(Saved data entries)
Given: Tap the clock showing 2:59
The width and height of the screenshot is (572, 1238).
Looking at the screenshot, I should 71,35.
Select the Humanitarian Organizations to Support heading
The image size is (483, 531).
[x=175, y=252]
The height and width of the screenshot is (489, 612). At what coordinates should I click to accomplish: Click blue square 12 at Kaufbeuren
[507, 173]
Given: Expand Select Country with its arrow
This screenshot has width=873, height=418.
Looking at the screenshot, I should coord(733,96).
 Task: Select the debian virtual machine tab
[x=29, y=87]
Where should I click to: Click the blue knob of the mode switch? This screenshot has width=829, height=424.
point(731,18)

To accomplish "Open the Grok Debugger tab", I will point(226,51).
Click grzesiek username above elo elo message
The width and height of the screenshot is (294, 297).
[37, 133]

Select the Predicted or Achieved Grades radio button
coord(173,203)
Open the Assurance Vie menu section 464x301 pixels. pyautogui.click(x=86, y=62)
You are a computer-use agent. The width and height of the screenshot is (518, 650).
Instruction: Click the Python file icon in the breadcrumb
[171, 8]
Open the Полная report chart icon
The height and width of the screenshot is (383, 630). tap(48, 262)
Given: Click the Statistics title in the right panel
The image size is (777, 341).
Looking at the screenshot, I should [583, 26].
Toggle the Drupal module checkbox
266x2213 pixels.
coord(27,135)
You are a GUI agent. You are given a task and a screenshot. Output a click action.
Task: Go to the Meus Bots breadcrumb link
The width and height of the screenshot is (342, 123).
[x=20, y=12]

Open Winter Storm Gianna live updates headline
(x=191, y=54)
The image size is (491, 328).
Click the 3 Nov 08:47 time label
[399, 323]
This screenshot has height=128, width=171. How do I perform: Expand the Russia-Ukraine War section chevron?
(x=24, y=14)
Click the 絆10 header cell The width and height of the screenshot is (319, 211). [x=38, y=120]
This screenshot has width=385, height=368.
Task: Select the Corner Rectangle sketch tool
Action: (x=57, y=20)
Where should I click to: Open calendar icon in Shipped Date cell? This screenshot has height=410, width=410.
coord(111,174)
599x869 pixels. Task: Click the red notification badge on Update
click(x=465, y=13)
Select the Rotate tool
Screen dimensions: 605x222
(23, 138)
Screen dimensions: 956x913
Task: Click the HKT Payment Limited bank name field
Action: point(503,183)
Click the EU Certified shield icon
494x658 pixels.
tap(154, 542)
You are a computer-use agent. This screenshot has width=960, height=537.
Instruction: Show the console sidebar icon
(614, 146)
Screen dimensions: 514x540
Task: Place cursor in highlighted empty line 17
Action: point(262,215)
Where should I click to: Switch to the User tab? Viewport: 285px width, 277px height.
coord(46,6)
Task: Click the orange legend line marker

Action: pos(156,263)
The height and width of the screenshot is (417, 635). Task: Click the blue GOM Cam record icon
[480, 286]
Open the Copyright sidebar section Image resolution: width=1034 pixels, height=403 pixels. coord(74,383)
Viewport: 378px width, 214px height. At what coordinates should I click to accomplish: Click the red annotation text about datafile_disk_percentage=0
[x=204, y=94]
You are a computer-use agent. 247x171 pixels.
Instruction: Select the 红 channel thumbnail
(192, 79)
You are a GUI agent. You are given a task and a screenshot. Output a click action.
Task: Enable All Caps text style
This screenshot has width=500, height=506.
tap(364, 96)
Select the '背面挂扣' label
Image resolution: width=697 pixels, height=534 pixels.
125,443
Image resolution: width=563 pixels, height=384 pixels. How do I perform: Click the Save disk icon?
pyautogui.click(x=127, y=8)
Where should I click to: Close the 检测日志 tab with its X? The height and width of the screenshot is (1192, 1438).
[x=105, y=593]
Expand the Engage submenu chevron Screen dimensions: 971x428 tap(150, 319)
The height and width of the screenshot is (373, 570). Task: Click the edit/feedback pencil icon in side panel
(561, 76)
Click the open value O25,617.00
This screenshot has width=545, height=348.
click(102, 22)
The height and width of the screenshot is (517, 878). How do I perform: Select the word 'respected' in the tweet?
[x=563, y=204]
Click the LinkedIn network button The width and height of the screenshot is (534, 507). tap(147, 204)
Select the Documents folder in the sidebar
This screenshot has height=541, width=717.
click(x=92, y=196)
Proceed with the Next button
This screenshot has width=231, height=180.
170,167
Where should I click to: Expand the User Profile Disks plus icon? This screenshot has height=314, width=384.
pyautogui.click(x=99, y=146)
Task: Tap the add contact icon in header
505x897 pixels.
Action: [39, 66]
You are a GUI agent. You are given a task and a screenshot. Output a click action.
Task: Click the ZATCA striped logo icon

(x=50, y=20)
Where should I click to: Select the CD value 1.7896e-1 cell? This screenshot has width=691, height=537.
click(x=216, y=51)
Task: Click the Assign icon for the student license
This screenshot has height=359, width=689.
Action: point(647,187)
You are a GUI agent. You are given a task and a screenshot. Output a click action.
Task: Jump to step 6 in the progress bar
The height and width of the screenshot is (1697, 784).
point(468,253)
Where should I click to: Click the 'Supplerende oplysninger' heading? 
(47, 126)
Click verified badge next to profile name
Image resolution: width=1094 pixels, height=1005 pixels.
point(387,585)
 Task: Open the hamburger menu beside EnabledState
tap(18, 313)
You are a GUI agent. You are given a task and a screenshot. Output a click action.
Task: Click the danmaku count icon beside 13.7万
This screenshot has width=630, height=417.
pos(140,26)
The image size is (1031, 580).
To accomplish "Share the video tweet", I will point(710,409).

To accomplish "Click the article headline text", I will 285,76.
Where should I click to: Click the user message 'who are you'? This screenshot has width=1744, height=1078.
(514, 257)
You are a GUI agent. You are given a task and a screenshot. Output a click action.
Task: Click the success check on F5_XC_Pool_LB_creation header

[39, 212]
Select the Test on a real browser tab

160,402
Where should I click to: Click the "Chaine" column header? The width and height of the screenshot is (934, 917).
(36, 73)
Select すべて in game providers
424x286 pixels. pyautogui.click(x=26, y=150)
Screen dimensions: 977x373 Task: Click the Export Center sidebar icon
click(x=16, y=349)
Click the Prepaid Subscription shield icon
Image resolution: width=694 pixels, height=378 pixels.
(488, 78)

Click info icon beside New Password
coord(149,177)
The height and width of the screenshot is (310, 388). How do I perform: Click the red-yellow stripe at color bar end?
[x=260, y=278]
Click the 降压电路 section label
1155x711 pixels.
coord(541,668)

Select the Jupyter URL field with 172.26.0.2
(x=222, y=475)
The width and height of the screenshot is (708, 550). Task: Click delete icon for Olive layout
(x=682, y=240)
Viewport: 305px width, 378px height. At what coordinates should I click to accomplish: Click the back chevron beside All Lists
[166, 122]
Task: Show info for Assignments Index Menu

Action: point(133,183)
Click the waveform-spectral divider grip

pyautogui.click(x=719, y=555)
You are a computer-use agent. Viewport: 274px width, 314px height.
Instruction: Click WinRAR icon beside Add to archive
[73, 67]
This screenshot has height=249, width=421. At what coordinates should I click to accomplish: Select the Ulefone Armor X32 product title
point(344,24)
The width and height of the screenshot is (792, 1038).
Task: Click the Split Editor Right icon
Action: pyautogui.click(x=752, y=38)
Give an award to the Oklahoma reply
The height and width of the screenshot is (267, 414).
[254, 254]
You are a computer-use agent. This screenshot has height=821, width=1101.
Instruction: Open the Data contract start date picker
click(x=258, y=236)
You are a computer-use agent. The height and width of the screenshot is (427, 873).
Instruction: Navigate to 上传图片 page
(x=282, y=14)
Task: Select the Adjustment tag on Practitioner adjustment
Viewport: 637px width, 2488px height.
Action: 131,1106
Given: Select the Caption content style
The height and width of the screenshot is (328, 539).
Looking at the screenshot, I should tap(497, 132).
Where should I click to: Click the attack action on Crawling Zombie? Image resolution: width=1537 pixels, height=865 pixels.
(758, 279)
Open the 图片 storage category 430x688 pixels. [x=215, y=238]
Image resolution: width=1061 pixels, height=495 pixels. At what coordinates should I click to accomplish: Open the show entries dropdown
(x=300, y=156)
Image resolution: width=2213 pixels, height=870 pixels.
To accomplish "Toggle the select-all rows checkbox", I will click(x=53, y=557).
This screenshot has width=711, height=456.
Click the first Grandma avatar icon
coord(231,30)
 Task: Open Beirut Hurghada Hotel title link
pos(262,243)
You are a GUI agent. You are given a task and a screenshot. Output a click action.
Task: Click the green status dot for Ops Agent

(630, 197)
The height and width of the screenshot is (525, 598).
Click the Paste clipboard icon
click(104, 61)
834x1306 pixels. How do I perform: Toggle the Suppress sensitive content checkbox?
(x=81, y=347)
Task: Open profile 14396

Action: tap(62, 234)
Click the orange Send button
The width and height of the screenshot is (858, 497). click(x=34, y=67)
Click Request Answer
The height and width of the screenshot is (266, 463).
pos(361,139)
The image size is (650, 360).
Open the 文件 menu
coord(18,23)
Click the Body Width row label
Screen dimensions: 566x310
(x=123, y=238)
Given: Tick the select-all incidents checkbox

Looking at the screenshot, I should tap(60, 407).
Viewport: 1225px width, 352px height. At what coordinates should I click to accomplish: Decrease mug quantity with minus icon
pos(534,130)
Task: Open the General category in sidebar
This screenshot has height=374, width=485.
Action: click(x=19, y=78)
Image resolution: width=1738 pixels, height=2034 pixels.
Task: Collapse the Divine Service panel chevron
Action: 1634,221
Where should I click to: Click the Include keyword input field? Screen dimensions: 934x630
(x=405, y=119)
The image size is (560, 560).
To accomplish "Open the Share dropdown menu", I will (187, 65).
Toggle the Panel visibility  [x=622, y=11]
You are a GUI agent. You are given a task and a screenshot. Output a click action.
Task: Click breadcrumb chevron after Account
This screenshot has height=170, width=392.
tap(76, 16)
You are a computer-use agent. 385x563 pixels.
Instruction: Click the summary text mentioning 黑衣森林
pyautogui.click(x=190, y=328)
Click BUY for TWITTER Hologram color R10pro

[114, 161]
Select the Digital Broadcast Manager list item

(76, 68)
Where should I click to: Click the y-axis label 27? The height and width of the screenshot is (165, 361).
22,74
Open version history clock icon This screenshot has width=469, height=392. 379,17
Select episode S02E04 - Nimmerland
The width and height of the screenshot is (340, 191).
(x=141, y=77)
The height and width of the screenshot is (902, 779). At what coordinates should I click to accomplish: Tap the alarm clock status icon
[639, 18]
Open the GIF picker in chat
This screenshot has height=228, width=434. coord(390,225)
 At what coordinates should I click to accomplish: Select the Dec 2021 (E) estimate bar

■ ACTION ITEM:
Each line from the start of the records through the line holding "Given: Click the" must be returned exactly; nothing else belongs in the answer.

■ TASK ANSWER:
Given: Tap the clock showing 2:59
The width and height of the screenshot is (572, 1238).
Looking at the screenshot, I should 71,35.
Select the Humanitarian Organizations to Support heading
The image size is (483, 531).
[x=175, y=252]
The height and width of the screenshot is (489, 612). At what coordinates should I click to accomplish: Click blue square 12 at Kaufbeuren
[507, 173]
Given: Expand Select Country with its arrow
This screenshot has width=873, height=418.
Looking at the screenshot, I should coord(733,96).
 Task: Select the debian virtual machine tab
[x=29, y=87]
Where should I click to: Click the blue knob of the mode switch? This screenshot has width=829, height=424.
point(731,18)

To accomplish "Open the Grok Debugger tab", I will point(226,51).
Click grzesiek username above elo elo message
The width and height of the screenshot is (294, 297).
[37, 133]

Select the Predicted or Achieved Grades radio button
coord(173,203)
Open the Assurance Vie menu section 464x301 pixels. pyautogui.click(x=86, y=62)
You are a computer-use agent. The width and height of the screenshot is (518, 650).
Instruction: Click the Python file icon in the breadcrumb
[171, 8]
Open the Полная report chart icon
The height and width of the screenshot is (383, 630). tap(48, 262)
Given: Click the Statistics title in the right panel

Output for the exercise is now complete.